The CA reacts with the water in the shaft creating a adhesive bond between the wood and the plastic. There is also a cohesive bond with the other plastic rings that epoxy cannot do.

Epoxy needs a porous surface such as phenolic or other linen based materials. It does not stick as well to the ABS or whatever type of plastic is used. The reason 2-ton works so well with linen based is the it "bites" into the wood's xylem and phloem along with the linen. The same with multiple rings of the same material. It creates a cohesive bond.

I appreciate your help but I still respectfully disagree. I have not had any problems with my ringwork, no matter what material it is. I have "material specific" glues and they are the best quality on the market. Like I said, there are a dozen or so adhesives that I use on a daily basis. Saying that the method I use is "unacceptible" is a bit harsh but I guess you are entitled to your opinion. In my experience, and the combined experience of the company I work for, we are correct. We have also been educated by some of the biggest and most respected names in this industry, including Burton Spain. I still have a 4pt blank of his and a week's worth of video of him teaching how to make it. (gratuitous name drop)

I would also love to stop by if I am out that way. I haven't left the state since my sone was born 16 months ago. I do, however, get to go to SBE this year so maybe I'll see you, and everyone else, there.

Respectfully,
Ryan
 
ratcues said:
***** We have also been educated by some of the biggest and most respected names in this industry, including Burton Spain. I still have a 4pt blank of his and a week's worth of video of him teaching how to make it. (gratuitous name drop)

Ryan


When did Burton Spain tell you you to use cyanoacrylate glue in any place except a tip?

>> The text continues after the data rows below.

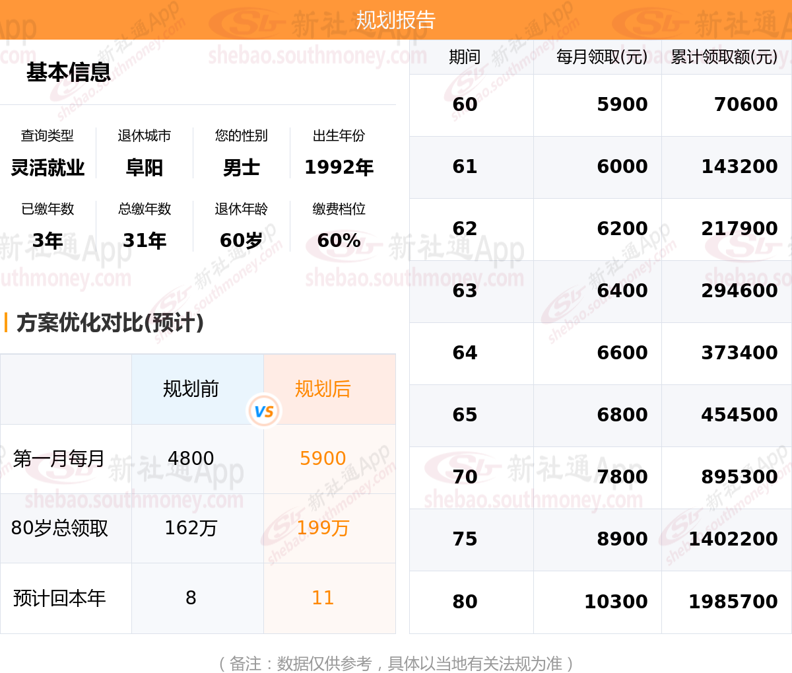Select the 期间 column header

tap(465, 57)
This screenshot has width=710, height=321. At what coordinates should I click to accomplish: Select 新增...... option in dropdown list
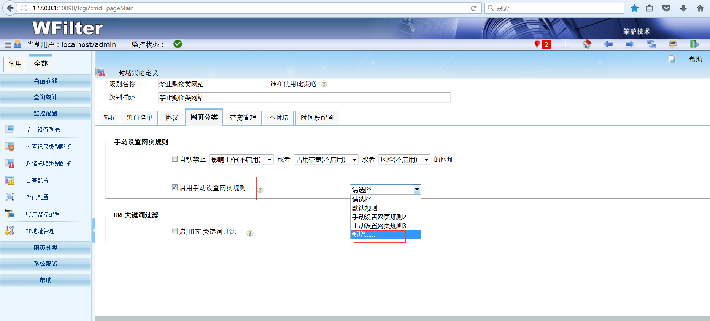[x=385, y=234]
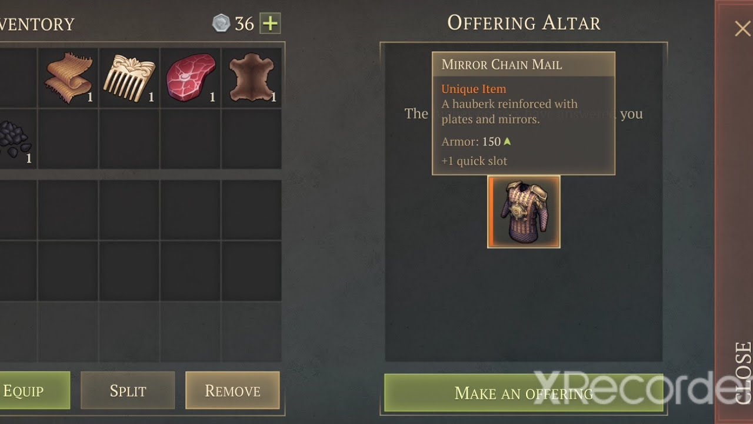This screenshot has height=424, width=753.
Task: Select the empty slot below the comb
Action: (129, 140)
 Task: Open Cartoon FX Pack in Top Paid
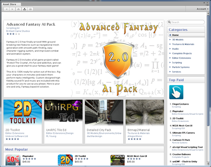(181, 140)
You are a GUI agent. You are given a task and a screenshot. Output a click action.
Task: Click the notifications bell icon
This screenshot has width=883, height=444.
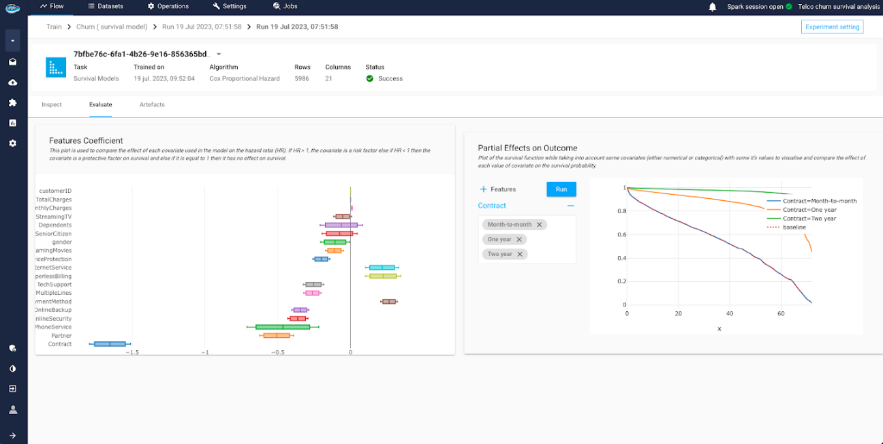[713, 7]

In my opinion and the opinion of EVERY other cuemaker I know of, cyanoacrylate glue is NOT suitable for cue construction.

If you are a new Cuemaker reading this thread please do not use cyanoacrylate glue on a cue except for the tip. You can get some very good advice in this forum but you can also get some information that is not good advice. Be careful of everything you hear and read about cuemaking. There are some very good usual and customary methods of cue construction and there are some methods that are just not good for the cue. In time you will learn the difference.

Good Cuemaking,
 
In my opinion and the opinion of EVERY other cuemaker I know of, cyanoacrylate glue is NOT suitable for cue construction.

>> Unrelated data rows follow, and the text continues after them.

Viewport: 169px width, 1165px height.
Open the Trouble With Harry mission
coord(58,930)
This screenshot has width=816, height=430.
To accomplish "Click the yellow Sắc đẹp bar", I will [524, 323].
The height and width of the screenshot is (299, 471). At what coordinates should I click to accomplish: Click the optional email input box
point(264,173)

Same here. Sooner or later CA will break or worse, crystalize.
If you can't make plastic stick, don't use it or create a mechanical bond.
Get a rod and bore the hole and thread it and thread the tenon.
 
ratcues said:
When I replace the ringwork in a plastic type cue, I cut all of the necessary rings and then scuff them. That's the trick. If the CA has nothing to bite to, then it will not hold.

My dentist has a trick new CAD-CAM crown manufacturing setup.
http://www.cereconline.com/
He can prep and apply a crown in one visit, no temporary caps, no coming back, nuthin'. The manufactured crowns are cut from a proprietary ceramic, and he uses sulfuric acid to etch the glue surface for optimal adhesion. I don't know what sort of adhesives he uses - he alluded once that it was similar to CA - but he uses an infrared stylus to cure it.

Ken
 
Arnot Wadsworth said:
When did Burton Spain tell you you to use cyanoacrylate glue in any place except a tip?

In my opinion and the opinion of EVERY other cuemaker I know of, cyanoacrylate glue is NOT suitable for cue construction.

If you are a new Cuemaker reading this thread please do not use cyanoacrylate glue on a cue except for the tip. You can get some very good advice in this forum but you can also get some information that is not good advice. Be careful of everything you hear and read about cuemaking. There are some very good usual and customary methods of cue construction and there are some methods that are just not good for the cue. In time you will learn the difference.

Good Cuemaking,


Burton did not tell me to use CA. I just used him as a reference to show that I am not some fly-by-night cuemaker. I have a wealth of experience and resources to pull from.

I find it amazing how you guys are reacting to this. Just because it may not have worked for you, you think I am wrong. Telling other new cuemakers not to follow my advice is, in my opinion, childish and unbecoming of members of the ACA, of which I am a member.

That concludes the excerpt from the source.